Dr. med. Georg Harrer MD (A) | Propriozeption - Der Schlüssel zur Diagnose

Quelle: Osteopathie Schule Deutschland, Osteopathie Kongress 2013 zum Thema Faszien & Osteopathie - Abstracts -

 

Der grösste Sinn des Menschen ist die Propriozeption, die Eigenwahrnehmung. Sie ist nur schwer von der Nocizeption und der Oberflächenwahrnehmung abgrenzbar. Etwa die Hälfte aller Nervenfasern, Afferenzen genannt, dient dieser Wahrnehmung des eigenen Körpers. Die Sinnesorgane selbst sind aber Teil der Faszie. In letzter Konsequenz messen alle Propriozeptoren Formveränderungen der Faszie, sind also Mechanorezeptoren. Diese Messergebnisse werden dann über Nervenfasern zum zentralen Nervensystem geleitet.

Die Wissenschaft unterscheidet heute Organe für die Wahrnehmung von Faszien des Bewegungsapparates und der Eingeweide einerseits und Organe für die Wahrnehmung an Oberflächen. Über Kleidung, Verbände und dergleichen kann dieser Obeflächensinn sekundär für die Propriozeption genutzt werden. Der Schmerzsinn Nocizeption hat seinen Sitz ebenfalls in der Faszie. Die sogenannten freien Nervenendigungen, die eine Gewebsschädigung als Schmerz erfassen, werden exklusiv in bindegewebigen strukturen gefunden. Gemeinsam bilden Propriozeption und Nocizeption die Grundlage der Beschwerden unserer Patienten.
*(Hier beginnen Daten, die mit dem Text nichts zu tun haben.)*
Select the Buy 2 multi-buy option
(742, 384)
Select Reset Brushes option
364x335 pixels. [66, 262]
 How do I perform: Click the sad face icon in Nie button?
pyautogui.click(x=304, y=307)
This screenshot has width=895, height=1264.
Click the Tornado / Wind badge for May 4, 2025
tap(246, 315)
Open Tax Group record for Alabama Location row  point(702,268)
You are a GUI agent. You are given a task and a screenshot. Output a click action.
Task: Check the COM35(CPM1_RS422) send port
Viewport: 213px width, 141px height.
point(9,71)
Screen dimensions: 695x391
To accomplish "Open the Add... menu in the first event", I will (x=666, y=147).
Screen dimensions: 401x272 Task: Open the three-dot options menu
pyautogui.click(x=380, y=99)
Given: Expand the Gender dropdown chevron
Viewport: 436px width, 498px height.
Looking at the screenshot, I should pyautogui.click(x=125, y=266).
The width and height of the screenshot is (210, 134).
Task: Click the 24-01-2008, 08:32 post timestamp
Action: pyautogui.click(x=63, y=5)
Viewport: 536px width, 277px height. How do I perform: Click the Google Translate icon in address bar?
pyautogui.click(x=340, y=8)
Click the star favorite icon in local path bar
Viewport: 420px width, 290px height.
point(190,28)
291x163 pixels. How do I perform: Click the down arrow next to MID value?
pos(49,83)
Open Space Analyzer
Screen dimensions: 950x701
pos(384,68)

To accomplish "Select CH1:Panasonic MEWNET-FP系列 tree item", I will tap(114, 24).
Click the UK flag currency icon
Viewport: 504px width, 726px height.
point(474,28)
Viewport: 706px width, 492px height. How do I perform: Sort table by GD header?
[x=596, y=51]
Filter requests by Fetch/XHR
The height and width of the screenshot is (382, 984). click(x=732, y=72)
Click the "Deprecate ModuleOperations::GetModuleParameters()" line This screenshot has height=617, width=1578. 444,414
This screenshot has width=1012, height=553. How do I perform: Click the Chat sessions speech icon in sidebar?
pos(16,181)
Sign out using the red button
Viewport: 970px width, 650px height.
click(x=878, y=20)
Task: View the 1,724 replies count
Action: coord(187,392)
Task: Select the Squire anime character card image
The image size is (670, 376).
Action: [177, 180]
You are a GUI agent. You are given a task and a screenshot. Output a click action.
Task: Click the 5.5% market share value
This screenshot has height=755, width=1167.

Bei den Mechanorezeptoren unterscheidet man verschiedene Messorgane. Jeder dieser ,,Klassen" von Sinnesorganen ist spezialisiert auf die Wahrnehmung einer ganz bestimmten Sinnesqualität und hat eine typische Lokalisation. Die Schmerzsensoren etwa finden sich exklusiv in bindegewebigen Häuten.
Auf Grund der Dichte und Präzision dieser Informationen aus den Sensoren wäre die Tiefenwahrnehmung des Menschen die ideale Grundlage der Diagnostik. Sie wird ja seit den Anfängen der Medizin als primär indikationsstellende Information genutzt. Warum nutzt man also die primär indikationsstellende Eigenwahrnehmung nicht für die Diagnose? Das Hindernis liegt darin, dass die körpereigene Wahrnehmung nur dem Kranken, nicht aber Anderen zur Verfügung steht. Bis dato liessen sich die Eindrücke der propriozeption und Nocizeption nur sehr unzureichend kommunizieren, was die Medizin zur Entwicklung von nicht propriozeptionsgestÜtzten Diagnoseverfahren (Radiologie, Labortests, Palpation) zwang.
Stephen P. Typaldos 1957-2006 entwickelte in den frühen 1990er Jahren ein rein propriozeptionsgestütztes und daher patientenzentriertes Diagnosekonzept. Er nannte es Fasziendistorsionsmodell. Durch aufmerksame Beobachtung seiner Patienten identifizierte er reproduzierbare Verhaltensmuster der Patienten, bei der Präsentation ihrer Beschwerden. Er stellte fest, dass Patienten mit gleichem Verhalten auch auf die gleiche Behandlung ansprachen. Primär definiert sich das beobachtete Verhalten als unbewusste Handbewegungen die die Patienten reproduzierbar als Hilfsmittel zur Kommunikation und Selbstbehandlung einsetzen. Diese Beobachtung machte die Postulation neuer Diagnosen eforderlich, da die reproduzierbaren Verhaltensmuster mit keinen bis dato verwendeten Diagnosen korrelierten. Typaldos ordnete den Verhaltensmustern 6 postulierte Fasziendistorsionen zu.

Bis heute ist die Interpretation der unbewussten Gestensprache der Patienten die Grundlage der Diagnostik aller, die nach dem Fasziendistorsionsmodell behandeln. 2011 konnte S. Anker in einer Video-basierten Studie die hohe ,,inter rater reliability" dieser visuellen Diagnostik zeigen.
Die unbewusste Körpersprache durch Gesten ist weltweit gleich. Nicht nur lassen sich die gleichen Diagnosen über die gleichen Gesten in vielen Ethnien finden, es sind auch die gleichen Behandlungstechniken erfolgreich. Dass diese Gesten offensichtlich unabhängig von lokalen Faktoren sind, deutet darauf hin, dass die unbewussten Gesten angeboren sind. Es bieten sich daher die Verfahren der Humanetologie an, um dieser Frage auf den Grund zu gehen.